▸ SHORT EXERCISE: Collect every line of the records below that contains the string "This", and copy each one in full.

▸ RECORDS FOR THE EXERCISE:
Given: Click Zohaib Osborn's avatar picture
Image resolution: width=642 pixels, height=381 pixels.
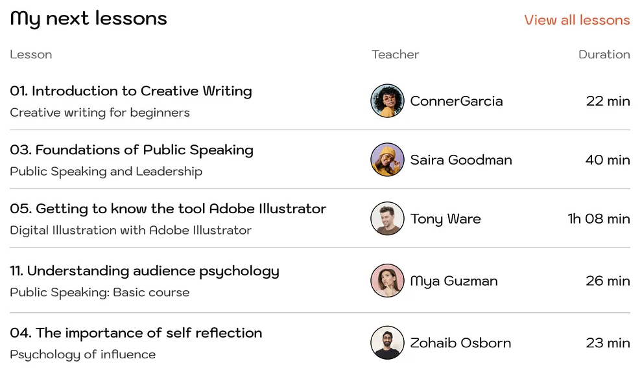Looking at the screenshot, I should [x=387, y=343].
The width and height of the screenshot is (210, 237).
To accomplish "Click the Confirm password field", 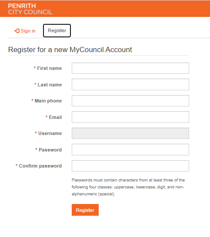I will 130,166.
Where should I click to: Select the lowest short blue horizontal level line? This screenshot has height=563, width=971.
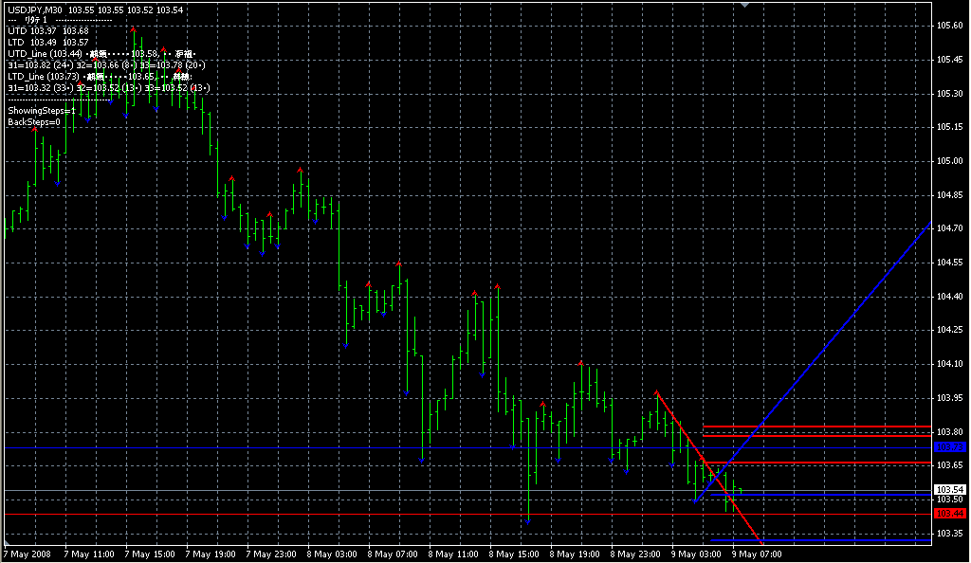point(820,541)
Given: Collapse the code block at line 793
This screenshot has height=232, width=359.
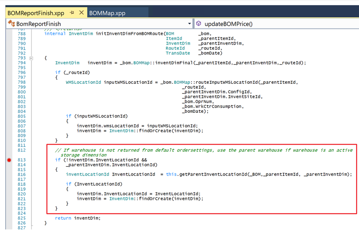Looking at the screenshot, I should tap(31, 58).
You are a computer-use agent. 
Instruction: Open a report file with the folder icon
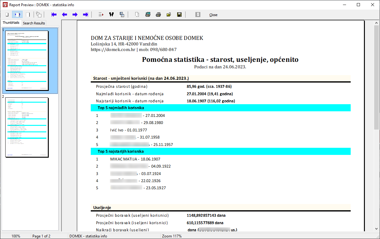pyautogui.click(x=169, y=15)

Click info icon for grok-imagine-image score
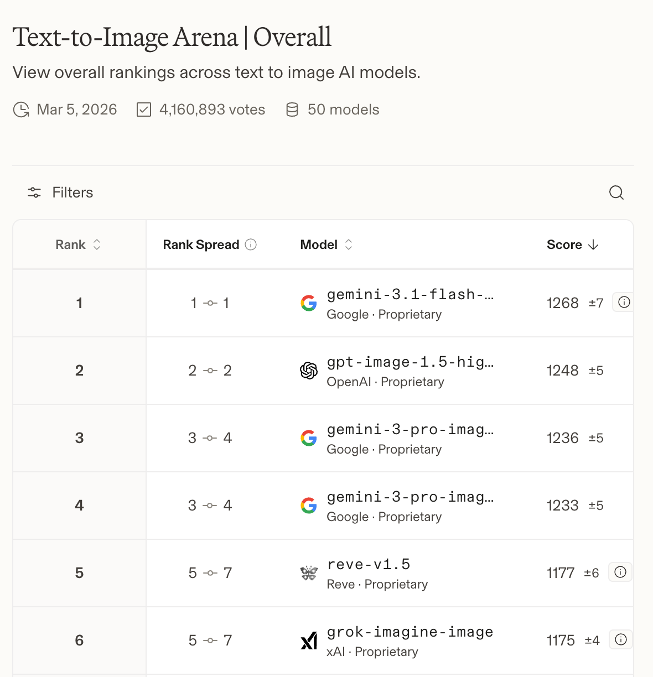621,639
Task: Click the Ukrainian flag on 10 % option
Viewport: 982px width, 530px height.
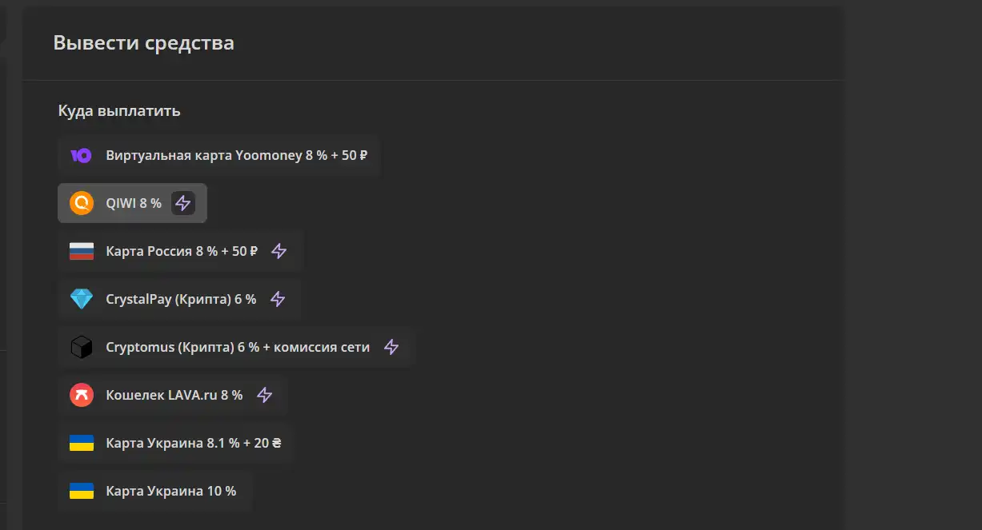Action: (x=82, y=491)
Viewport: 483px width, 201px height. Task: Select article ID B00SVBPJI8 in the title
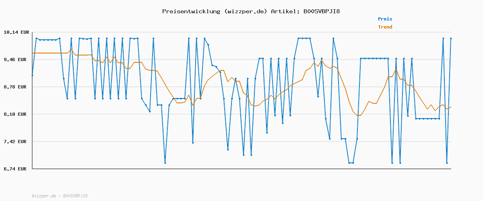click(x=321, y=11)
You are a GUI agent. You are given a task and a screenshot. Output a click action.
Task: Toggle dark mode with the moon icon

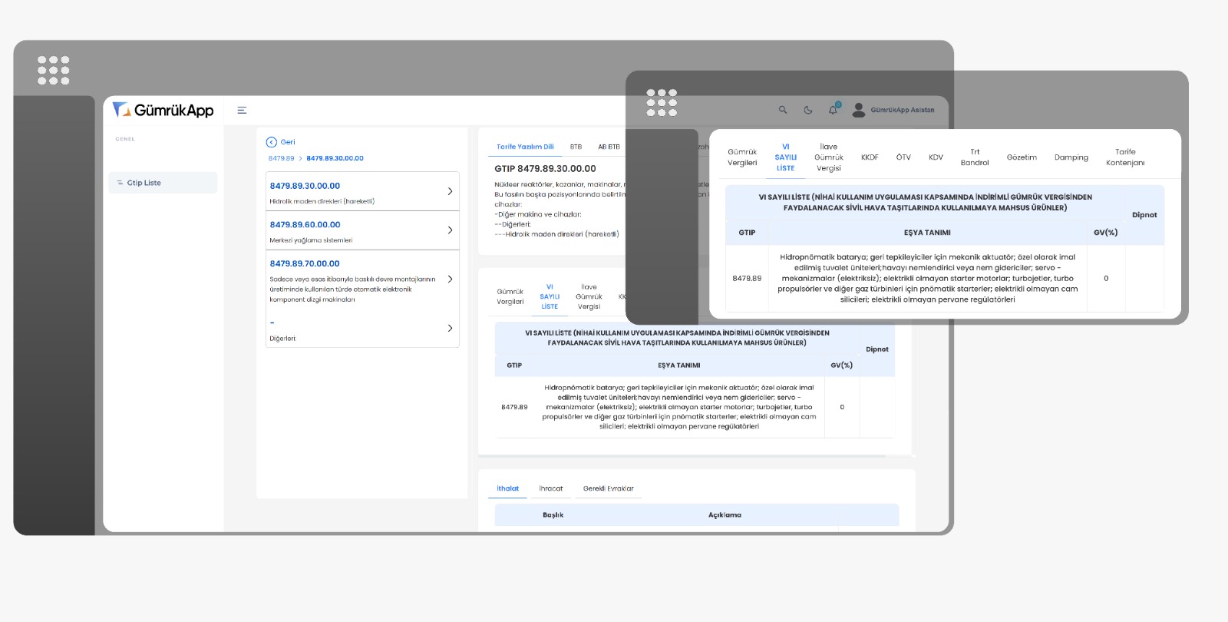tap(808, 110)
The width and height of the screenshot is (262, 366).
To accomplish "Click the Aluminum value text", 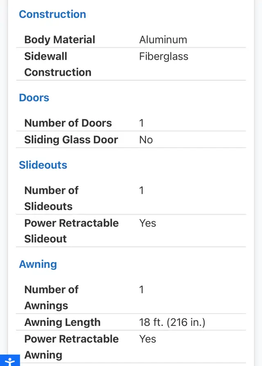I will (x=163, y=40).
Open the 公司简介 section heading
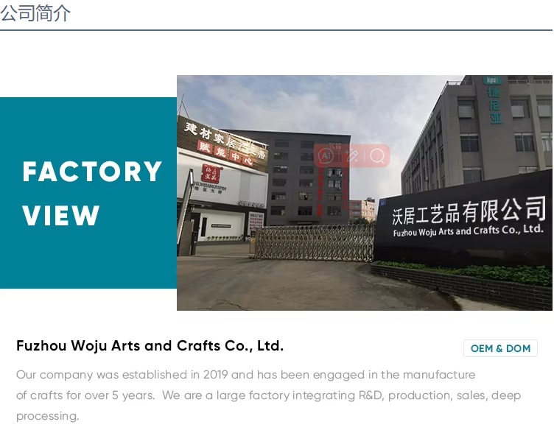The height and width of the screenshot is (433, 554). tap(35, 13)
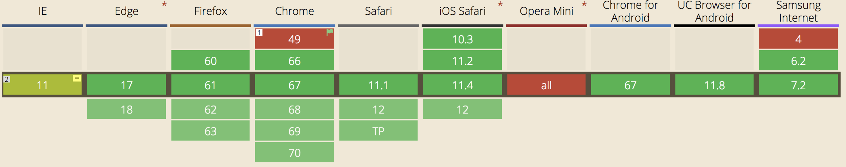Select the Safari TP version cell

pyautogui.click(x=378, y=131)
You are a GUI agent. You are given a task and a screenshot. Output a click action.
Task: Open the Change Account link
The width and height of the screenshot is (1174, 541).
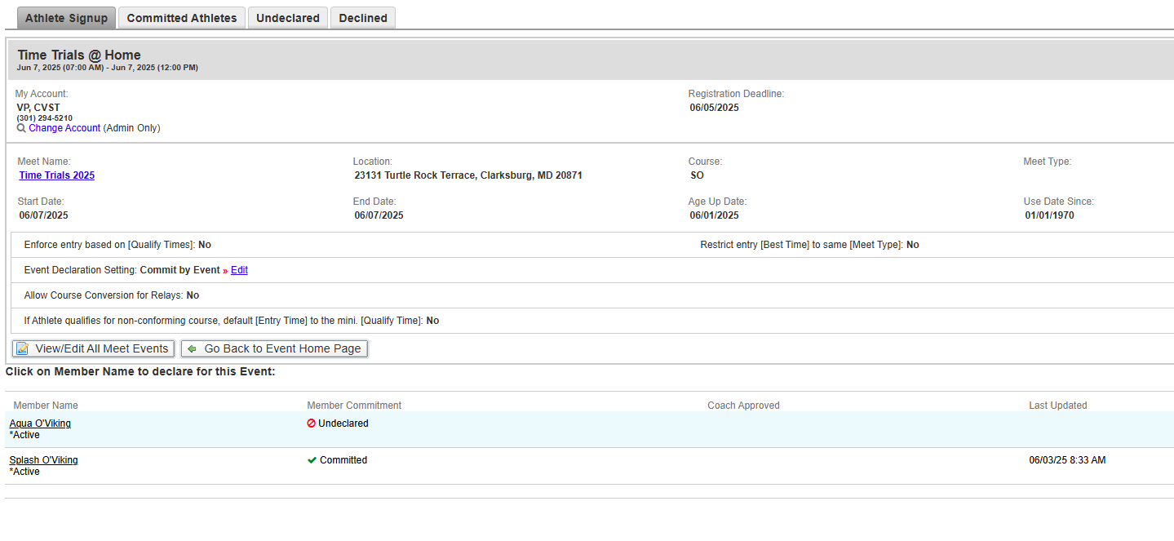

▸ SOLVED PROBLEM:
Where should I click to: Select the lowest short blue horizontal level line? This screenshot has height=563, width=971.
This screenshot has height=232, width=359.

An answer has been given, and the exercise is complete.